Alongside community voices, the Collaboratory engages a range of interdisciplinary partners, including architects, engineers, designers, researchers, anthropologists, and other professionals who have years of experience working within Alaska Native communities. Anthropologists and community-based professionals contribute cultural insight, historical context, and an understanding of social dynamics that shape how design interventions are received and sustained. Architects and engineers contribute structural, spatial, and material expertise, while designers and researchers support communication, usability, and iterative development.
Our mission is to bring all of these perspectives together in a participatory research network- the Alaska Design Collaboratory
Importantly, partners are selected not only for their disciplinary expertise, but also for their demonstrated commitment to ethical engagement and long-term collaboration. The Collaboratory prioritizes individuals who have shown sustained interest in supporting Alaska Native communities, who approach the work with cultural humility, and who value relationship-building over short-term project outcomes.
By intentionally weaving together lived experience, professional knowledge, and long-standing community relationships, the Collaboratory recognizes that knowledge is distributed across social, cultural, and technical domains. This layered approach strengthens the integrity of the design process and helps ensure that outcomes remain context-sensitive, sustainable, and aligned with the priorities of the communities they are intended to serve.
Effects
Universities are also a core component of the Collaboratory. Undergraduate and graduate students from a range of disciplines engage in sustained project-based learning. Students learn through traditional research methods and through interaction with other members of the Collaboratory, and by designing and prototyping. Every decision we make is shaped by a clear sense of purpose. The inclusion of interdisciplinary professionals and long-standing community partners directly shapes the effectiveness of this methodology. Anthropologists, researchers, and experienced community-based professionals help ensure that engagement strategies are culturally grounded and historically informed, reducing the risk of extractive or surface-level participation.
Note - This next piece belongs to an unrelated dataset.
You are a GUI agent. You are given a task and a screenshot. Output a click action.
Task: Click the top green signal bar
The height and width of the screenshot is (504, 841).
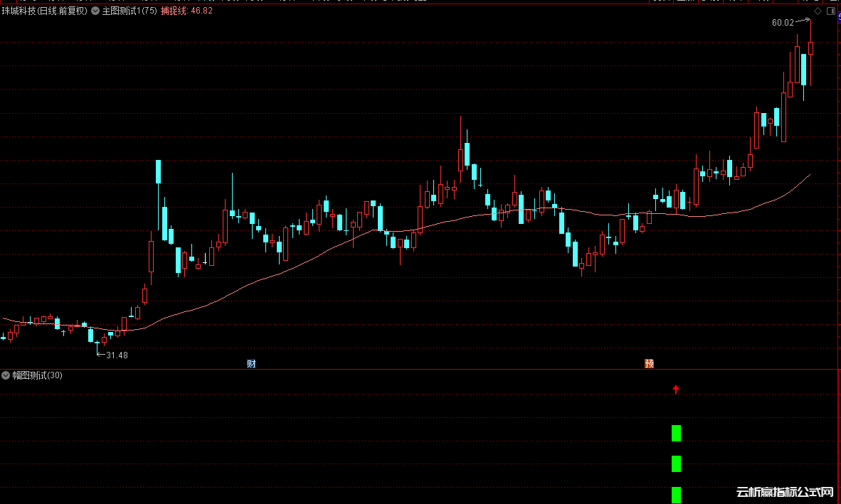[676, 433]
Together, these stakeholders influence not only the design outcomes but the process itself—shaping how problems are framed, how decisions are made, and how trust is built. As a result, the methodology becomes more adaptive, ethically accountable, and responsive to the complex social and environmental realities of Alaska Native communities.
How We Communicate
Our network spans geographical distance so we rely on both online and in person modes of communication. We also span many ways of knowing so we use the Lerman Critical Response Process for giving each other feedback. The CRP is centered on the designer and the process, and helps us listen, learn and give valuable feedback.